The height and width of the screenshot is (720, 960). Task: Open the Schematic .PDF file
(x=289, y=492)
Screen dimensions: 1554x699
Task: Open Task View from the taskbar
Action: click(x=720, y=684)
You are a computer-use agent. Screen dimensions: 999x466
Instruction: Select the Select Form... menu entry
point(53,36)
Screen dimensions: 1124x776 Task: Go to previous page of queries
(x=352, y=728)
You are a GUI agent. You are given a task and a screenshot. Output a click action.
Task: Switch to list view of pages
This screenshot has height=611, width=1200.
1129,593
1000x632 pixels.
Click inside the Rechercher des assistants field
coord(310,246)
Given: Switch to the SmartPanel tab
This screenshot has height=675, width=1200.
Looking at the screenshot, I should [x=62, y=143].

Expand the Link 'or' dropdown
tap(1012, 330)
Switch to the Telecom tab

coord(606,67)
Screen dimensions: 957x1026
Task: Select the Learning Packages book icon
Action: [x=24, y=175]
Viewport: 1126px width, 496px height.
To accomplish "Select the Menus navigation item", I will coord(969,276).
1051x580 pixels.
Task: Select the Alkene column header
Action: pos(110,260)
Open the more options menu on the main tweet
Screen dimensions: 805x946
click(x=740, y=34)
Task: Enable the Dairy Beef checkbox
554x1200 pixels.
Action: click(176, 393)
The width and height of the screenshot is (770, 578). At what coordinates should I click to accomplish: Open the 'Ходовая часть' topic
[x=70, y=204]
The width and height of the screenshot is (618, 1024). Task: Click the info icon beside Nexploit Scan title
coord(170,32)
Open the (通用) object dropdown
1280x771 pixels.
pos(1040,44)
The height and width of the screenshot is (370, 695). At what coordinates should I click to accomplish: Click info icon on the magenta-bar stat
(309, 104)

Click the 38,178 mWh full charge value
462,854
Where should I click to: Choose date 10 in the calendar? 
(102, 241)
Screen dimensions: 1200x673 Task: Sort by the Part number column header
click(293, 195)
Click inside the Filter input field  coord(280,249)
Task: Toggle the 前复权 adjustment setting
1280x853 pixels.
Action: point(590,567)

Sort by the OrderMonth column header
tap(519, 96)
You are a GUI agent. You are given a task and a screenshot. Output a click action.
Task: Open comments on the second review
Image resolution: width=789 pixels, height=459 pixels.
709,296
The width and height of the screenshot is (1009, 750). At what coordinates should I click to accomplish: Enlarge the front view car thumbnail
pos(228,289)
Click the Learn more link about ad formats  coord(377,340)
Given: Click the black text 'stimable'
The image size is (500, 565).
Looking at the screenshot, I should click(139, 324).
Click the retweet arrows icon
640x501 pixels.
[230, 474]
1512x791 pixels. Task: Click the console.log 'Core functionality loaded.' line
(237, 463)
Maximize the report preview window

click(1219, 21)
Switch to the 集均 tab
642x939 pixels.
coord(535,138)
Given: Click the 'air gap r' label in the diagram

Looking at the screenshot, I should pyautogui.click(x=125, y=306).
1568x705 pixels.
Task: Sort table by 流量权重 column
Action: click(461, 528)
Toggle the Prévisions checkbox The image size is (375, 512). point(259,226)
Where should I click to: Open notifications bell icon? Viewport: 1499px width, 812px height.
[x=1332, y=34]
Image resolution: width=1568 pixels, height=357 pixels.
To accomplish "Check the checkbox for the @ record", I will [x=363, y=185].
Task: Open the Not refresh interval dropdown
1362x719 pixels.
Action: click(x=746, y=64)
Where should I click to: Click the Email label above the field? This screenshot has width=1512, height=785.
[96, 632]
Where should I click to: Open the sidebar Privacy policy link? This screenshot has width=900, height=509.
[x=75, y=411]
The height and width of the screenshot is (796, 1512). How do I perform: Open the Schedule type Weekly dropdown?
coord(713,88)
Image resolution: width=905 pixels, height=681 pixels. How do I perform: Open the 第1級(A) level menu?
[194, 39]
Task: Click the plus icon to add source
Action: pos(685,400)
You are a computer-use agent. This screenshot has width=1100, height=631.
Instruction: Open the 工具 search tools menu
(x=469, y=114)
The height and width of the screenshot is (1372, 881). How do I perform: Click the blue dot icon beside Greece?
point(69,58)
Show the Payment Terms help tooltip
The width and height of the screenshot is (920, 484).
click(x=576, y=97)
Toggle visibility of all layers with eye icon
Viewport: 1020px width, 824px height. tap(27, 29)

================================

» **Stated goal**:
Rewrite the material starting at the line that contains "Task: Open the Not refresh interval dropdown" and ending after the line that contains "[x=75, y=411]", replacing "Privacy policy" with "Terms of use" and keeping everything else the same.

» **Full solution**:
Task: Open the Not refresh interval dropdown
1362x719 pixels.
Action: click(x=746, y=64)
Where should I click to: Click the Email label above the field? This screenshot has width=1512, height=785.
[96, 632]
Where should I click to: Open the sidebar Terms of use link? This screenshot has width=900, height=509.
[x=75, y=411]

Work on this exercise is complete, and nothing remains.